Die Verwerfungen in der Luftfahrtindustrie nehmen immer bedrohlichere Formen an. Nun hat mit der kolumbianischen Star Alliance Airline Avianca der erste “Big Player” Insolvenz nach Chapter 11 des US-amerikanischen Insolvenzrechts in den USA angemeldet. Betroffen sind neben der Holding eine Reihe von Tochterfirmen des südamerikanischen Carriers, der – 1919 als Kolumbianisch-Deutsche Gesellschaft für Lufttransporte von einem deutschen Auswanderer gegründet – zu den ältesten Airlines der Welt und zu den größten und wichtigsten in Lateinamerika zählt.
Avianca hat einen Umsatzverlust um mehr als 80% zu verzeichnen seit der Flugverkehr aufgrund der Covid-19-Pandemie seit Mitte März fast vollständig zum Erliegen gekommen war. Verhandlungen über Staatshilfen mit der kolumbianischen Regierung sind zuletzt ins Stocken geraten und da nun eine Anleihe über 65 Millionen Dollar zur Rückzahlung anstand, blieb der Airline nichts anderes übrig als die Insolvenz.

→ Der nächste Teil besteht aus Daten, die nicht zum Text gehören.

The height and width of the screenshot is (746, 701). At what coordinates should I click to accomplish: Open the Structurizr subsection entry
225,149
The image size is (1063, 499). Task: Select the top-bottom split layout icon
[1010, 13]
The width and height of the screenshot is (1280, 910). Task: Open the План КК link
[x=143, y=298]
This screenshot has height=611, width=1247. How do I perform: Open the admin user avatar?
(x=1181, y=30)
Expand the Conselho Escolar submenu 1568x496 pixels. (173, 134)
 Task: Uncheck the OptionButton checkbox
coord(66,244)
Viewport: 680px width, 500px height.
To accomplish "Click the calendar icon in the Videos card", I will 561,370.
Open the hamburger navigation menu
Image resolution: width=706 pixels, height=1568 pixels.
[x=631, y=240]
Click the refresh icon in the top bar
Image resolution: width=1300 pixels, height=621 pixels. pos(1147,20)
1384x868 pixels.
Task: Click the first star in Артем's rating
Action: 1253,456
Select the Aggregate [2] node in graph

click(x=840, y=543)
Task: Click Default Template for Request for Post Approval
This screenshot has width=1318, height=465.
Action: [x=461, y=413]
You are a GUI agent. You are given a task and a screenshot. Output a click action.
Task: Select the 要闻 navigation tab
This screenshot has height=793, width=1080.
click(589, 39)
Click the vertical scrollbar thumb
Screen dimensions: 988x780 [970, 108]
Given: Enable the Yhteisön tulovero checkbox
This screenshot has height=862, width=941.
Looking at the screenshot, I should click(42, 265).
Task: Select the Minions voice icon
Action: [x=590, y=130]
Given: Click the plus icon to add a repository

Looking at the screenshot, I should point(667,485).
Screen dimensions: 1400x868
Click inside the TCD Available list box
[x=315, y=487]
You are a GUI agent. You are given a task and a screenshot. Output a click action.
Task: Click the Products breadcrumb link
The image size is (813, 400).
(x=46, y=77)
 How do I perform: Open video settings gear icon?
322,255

Insolvenz nach Chapter 11 des amerikanischen Insolvenzrechts
Der Weg der Restrukturierung über das amerikanische Insolvenzrecht ist (nicht nur) bei Airlines beliebt, lässt es doch dem Unternehmen die Möglichkeit, das operative Geschäft unter eigener Federführung fortzuführen, während man aber vor Forderungen von Gläubigern geschützt ist. Trotzdem ist die Restrukturierung in Eigenregie natürlich mit engen Auflagen verknüpft, die penibel eingehalten werden müssen, um den Fortbestand des eigenen Unternehmens sicherzustellen. Das amerikanische Insolvenzrecht, das nach dem 11. September bereits viele Unternehmen vor der Pleite gerettet hat, diente dem deutschen Schutzschirmverfahren, unter dem sich aktuell Condor befindet, gewissermaßen als Blaupause. Insolvenzschutz nach Chapter 11 kann jedes Unternehmen beantragen, das in den USA entweder eine Niederlassung oder relevante Vermögenswerte besitzt.
Avianca beschäftigt rund 21.000 Angestellte, von denen 14.000 in Kolumbien angesiedelt sind. Darüber hinaus sind von der Avianca-Insolvenz auch ca. 3.000 Zulieferer betroffen und auch Star Alliance-Partner United Airlines wird die Entwicklung gespannt verfolgen, hat der US-Carrier Avianca doch Kredite in dreistelliger Millionenhöhe direkt und indirekt gewährt. Die Airline ist mit über 50% Marktanteil dominant im Heimatland Kolumbien und ist ein wichtiger Pfeiler in der kontinentalen Luftfahrt in Lateinamerika. Zuletzt hatte Avianca auch eine Direktverbindung von Bogota nach München im Flugkalender. Avianca war bereits im vergangenen Jahr von der Insolvenz der Tochterfirma Avianca Brasil erschüttert worden. Kurz darauf musste auch der argentinische Arm von Avianca aufgeben, was den Hauptanteilseigner German Efromovich seinen Chairman-Posten kostete, den er gleichzeitig innehatte.
LifeMiles nicht von Avianca-Insolvenz betroffen
Das unter Meilenoptimierern hoch geschätzte Vielfliegerprogramm LifeMiles ist als eigenständiges Unternehmen, technisch gesehen, zunächst einmal nicht von der Insolvenz betroffen. Doch wissen natürlich alle, die noch Meilen bei Airberlins Topbonus-Programm hatten, wie wenig wert eine solche Eigenständigkeit sein kann, wenn der maßgebliche Airline-Partner verschwindet. Trotz der hohen Attraktivität des LifeMiles-Programms, die insbesondere auch darin besteht, dass Airline-Zuschläge nicht an die Kunden weitergegeben werden, ist von dem Kauf größerer Mengen an Meilen derzeit wohl klar abzuraten.
Avianca meldet Insolvenz an – Fazit
Mit der Insolvenz von Avianca zeigt sich, dass Corona nicht nur kleine regionale Airlines mit schwacher Liquidität gefährdet, sondern auch die Big Player. Der Fortgang des Insolvenzverfahrens nach Chapter 11 in den USA dürfte in der Luftfahrtbranche mit großem Interesse beobachtet werden, ähnelt die Situation z.B. bei Lufthansa mit dem angedrohten Schritt in das Schutzschirmverfahren durchaus der aktuellen Entwicklung bei Avianca. Für Vielflieger und Meilensammler heißt es Daumen drücken für Avianca, denn selbst wer nie mit der Airline fliegt, wird vielleicht schon von den tollen Deals des Vielfliegerprogramms LifeMiles profitiert haben.